===== STUDY MATERIAL
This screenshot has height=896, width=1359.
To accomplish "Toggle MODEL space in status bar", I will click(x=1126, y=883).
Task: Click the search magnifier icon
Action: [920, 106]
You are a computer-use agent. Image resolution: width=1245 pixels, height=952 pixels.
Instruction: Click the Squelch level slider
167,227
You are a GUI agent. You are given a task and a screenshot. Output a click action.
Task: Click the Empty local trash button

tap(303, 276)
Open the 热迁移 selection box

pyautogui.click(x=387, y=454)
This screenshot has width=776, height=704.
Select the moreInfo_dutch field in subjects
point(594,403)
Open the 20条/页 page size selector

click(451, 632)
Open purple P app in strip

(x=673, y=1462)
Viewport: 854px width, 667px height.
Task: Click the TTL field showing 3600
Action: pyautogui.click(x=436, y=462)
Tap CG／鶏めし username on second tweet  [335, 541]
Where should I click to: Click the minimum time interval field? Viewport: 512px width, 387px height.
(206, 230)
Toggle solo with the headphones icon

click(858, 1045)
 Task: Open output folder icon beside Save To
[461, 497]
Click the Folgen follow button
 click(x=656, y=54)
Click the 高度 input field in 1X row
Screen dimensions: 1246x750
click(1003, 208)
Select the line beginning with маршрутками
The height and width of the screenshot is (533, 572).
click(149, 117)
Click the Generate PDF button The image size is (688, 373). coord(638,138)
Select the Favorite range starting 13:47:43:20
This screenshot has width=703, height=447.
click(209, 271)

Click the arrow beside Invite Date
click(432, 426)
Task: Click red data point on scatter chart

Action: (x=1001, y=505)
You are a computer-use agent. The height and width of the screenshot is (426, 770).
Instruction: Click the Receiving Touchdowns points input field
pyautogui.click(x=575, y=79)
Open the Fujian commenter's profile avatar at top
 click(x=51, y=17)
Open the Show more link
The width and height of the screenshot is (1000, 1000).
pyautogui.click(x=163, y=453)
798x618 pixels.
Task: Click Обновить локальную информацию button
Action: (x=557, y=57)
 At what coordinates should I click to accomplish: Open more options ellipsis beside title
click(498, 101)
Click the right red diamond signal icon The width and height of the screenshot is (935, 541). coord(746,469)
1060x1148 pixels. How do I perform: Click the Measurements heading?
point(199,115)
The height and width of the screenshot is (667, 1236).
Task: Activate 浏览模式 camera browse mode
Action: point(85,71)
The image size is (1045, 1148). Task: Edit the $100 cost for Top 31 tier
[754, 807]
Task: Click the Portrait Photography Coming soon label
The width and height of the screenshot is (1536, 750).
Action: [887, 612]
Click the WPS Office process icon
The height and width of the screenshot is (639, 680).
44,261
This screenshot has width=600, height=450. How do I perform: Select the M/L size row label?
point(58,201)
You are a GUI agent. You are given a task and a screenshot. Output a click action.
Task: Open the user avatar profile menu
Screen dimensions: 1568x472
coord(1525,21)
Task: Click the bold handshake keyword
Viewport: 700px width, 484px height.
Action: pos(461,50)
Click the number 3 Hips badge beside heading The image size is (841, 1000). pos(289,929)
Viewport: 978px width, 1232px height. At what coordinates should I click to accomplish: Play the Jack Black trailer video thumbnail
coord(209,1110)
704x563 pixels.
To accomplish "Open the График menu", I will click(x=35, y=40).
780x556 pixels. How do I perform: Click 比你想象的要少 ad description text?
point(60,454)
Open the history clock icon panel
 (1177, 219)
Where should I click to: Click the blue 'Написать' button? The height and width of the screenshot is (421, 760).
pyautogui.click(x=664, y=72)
==========
All of the lines above must be returned exactly.

- [ANSWER BELOW]
This screenshot has height=896, width=1359.
To accomplish "Toggle MODEL space in status bar", I will click(x=1126, y=883).
Task: Click the search magnifier icon
Action: [920, 106]
You are a computer-use agent. Image resolution: width=1245 pixels, height=952 pixels.
Instruction: Click the Squelch level slider
167,227
You are a GUI agent. You are given a task and a screenshot. Output a click action.
Task: Click the Empty local trash button

tap(303, 276)
Open the 热迁移 selection box

pyautogui.click(x=387, y=454)
This screenshot has width=776, height=704.
Select the moreInfo_dutch field in subjects
point(594,403)
Open the 20条/页 page size selector

click(451, 632)
Open purple P app in strip

(x=673, y=1462)
Viewport: 854px width, 667px height.
Task: Click the TTL field showing 3600
Action: pyautogui.click(x=436, y=462)
Tap CG／鶏めし username on second tweet  [335, 541]
Where should I click to: Click the minimum time interval field? Viewport: 512px width, 387px height.
(206, 230)
Toggle solo with the headphones icon

click(858, 1045)
 Task: Open output folder icon beside Save To
[461, 497]
Click the Folgen follow button
 click(x=656, y=54)
Click the 高度 input field in 1X row
Screen dimensions: 1246x750
click(1003, 208)
Select the line beginning with маршрутками
The height and width of the screenshot is (533, 572).
click(149, 117)
Click the Generate PDF button The image size is (688, 373). coord(638,138)
Select the Favorite range starting 13:47:43:20
This screenshot has width=703, height=447.
click(209, 271)

Click the arrow beside Invite Date
click(432, 426)
Task: Click red data point on scatter chart

Action: (x=1001, y=505)
You are a computer-use agent. The height and width of the screenshot is (426, 770).
Instruction: Click the Receiving Touchdowns points input field
pyautogui.click(x=575, y=79)
Open the Fujian commenter's profile avatar at top
 click(x=51, y=17)
Open the Show more link
The width and height of the screenshot is (1000, 1000).
pyautogui.click(x=163, y=453)
798x618 pixels.
Task: Click Обновить локальную информацию button
Action: (x=557, y=57)
 At what coordinates should I click to accomplish: Open more options ellipsis beside title
click(498, 101)
Click the right red diamond signal icon The width and height of the screenshot is (935, 541). coord(746,469)
1060x1148 pixels. How do I perform: Click the Measurements heading?
point(199,115)
The height and width of the screenshot is (667, 1236).
Task: Activate 浏览模式 camera browse mode
Action: point(85,71)
The image size is (1045, 1148). Task: Edit the $100 cost for Top 31 tier
[754, 807]
Task: Click the Portrait Photography Coming soon label
The width and height of the screenshot is (1536, 750).
Action: [887, 612]
Click the WPS Office process icon
The height and width of the screenshot is (639, 680).
44,261
This screenshot has width=600, height=450. How do I perform: Select the M/L size row label?
point(58,201)
You are a GUI agent. You are given a task and a screenshot. Output a click action.
Task: Open the user avatar profile menu
Screen dimensions: 1568x472
coord(1525,21)
Task: Click the bold handshake keyword
Viewport: 700px width, 484px height.
Action: pos(461,50)
Click the number 3 Hips badge beside heading The image size is (841, 1000). pos(289,929)
Viewport: 978px width, 1232px height. At what coordinates should I click to accomplish: Play the Jack Black trailer video thumbnail
coord(209,1110)
704x563 pixels.
To accomplish "Open the График menu", I will click(x=35, y=40).
780x556 pixels. How do I perform: Click 比你想象的要少 ad description text?
point(60,454)
Open the history clock icon panel
 (1177, 219)
Where should I click to: Click the blue 'Написать' button? The height and width of the screenshot is (421, 760).
pyautogui.click(x=664, y=72)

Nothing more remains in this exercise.